_Your instructions_
Can you format the rows below as a JSON list of strings, one string per line, starting at the first line and ending at the line that contains "click(x=43, y=68)"? Skip blank lines and leave the pictures out.

_Task material_
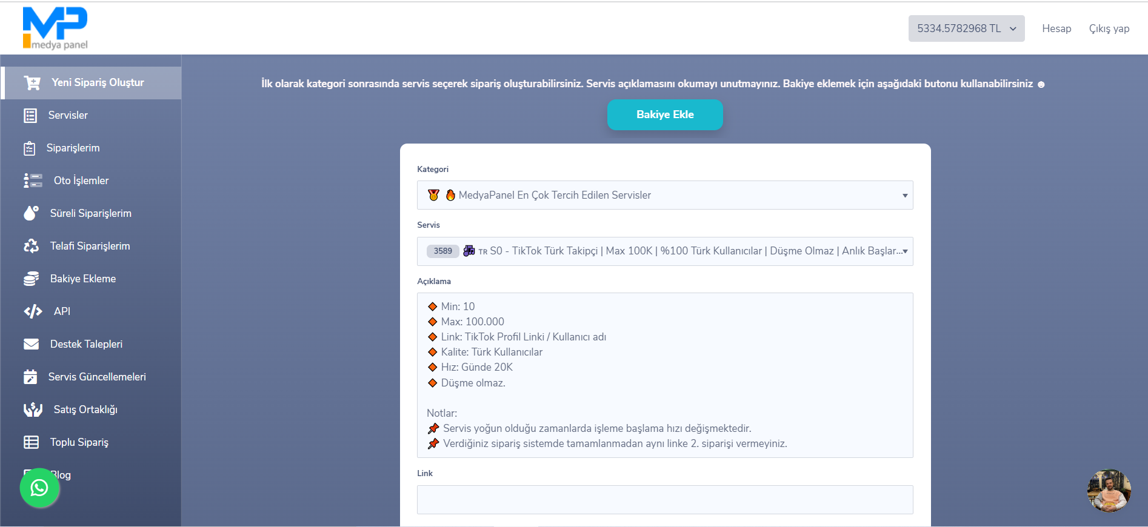This screenshot has width=1148, height=527.
Task: Open the Kategori dropdown
Action: (x=664, y=195)
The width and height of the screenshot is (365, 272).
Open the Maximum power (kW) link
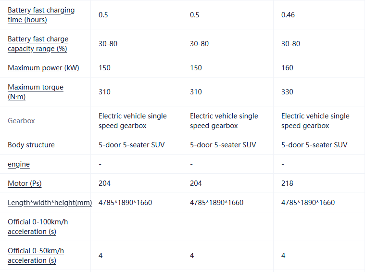click(x=43, y=68)
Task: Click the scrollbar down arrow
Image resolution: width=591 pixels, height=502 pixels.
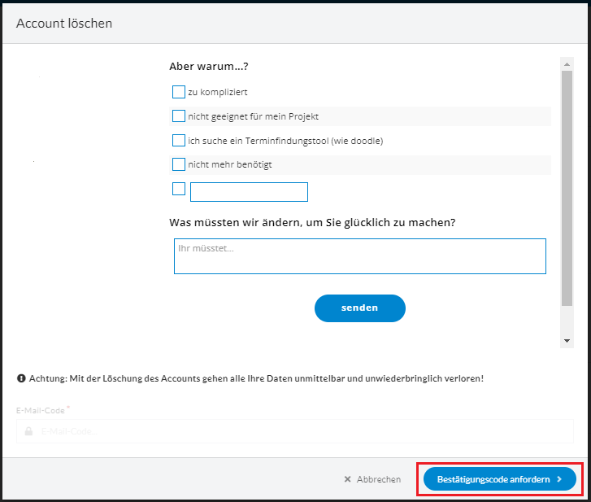Action: click(x=567, y=340)
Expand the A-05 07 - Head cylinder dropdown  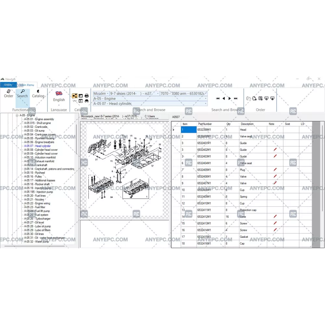click(206, 104)
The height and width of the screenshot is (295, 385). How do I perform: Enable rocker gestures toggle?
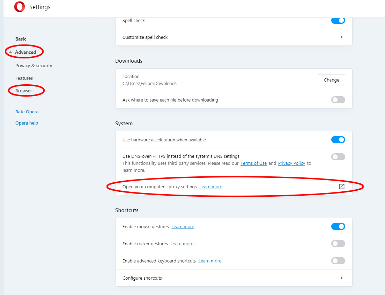(338, 244)
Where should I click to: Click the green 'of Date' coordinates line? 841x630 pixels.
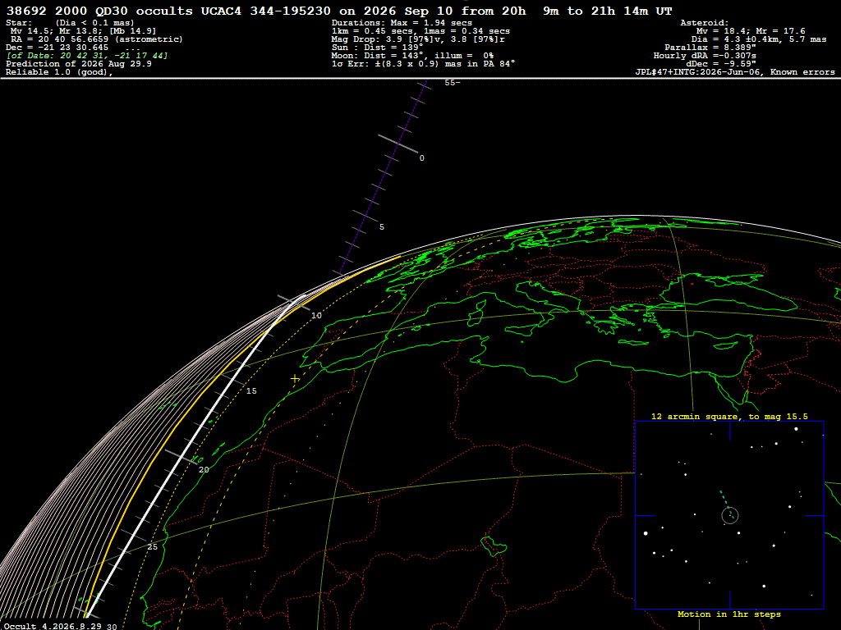point(87,56)
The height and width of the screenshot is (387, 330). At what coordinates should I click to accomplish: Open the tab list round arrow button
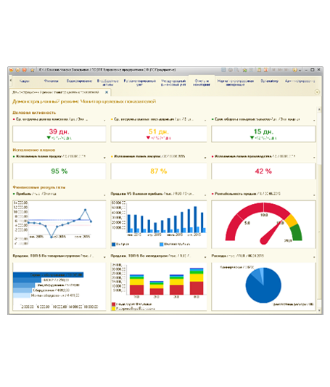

_Result of the exercise_
[
  "This screenshot has width=1148, height=527.",
  "Task: Open the Kategori dropdown",
  "Action: (x=664, y=195)",
  "The width and height of the screenshot is (365, 272).",
  "Open the Maximum power (kW) link",
  "click(x=43, y=68)"
]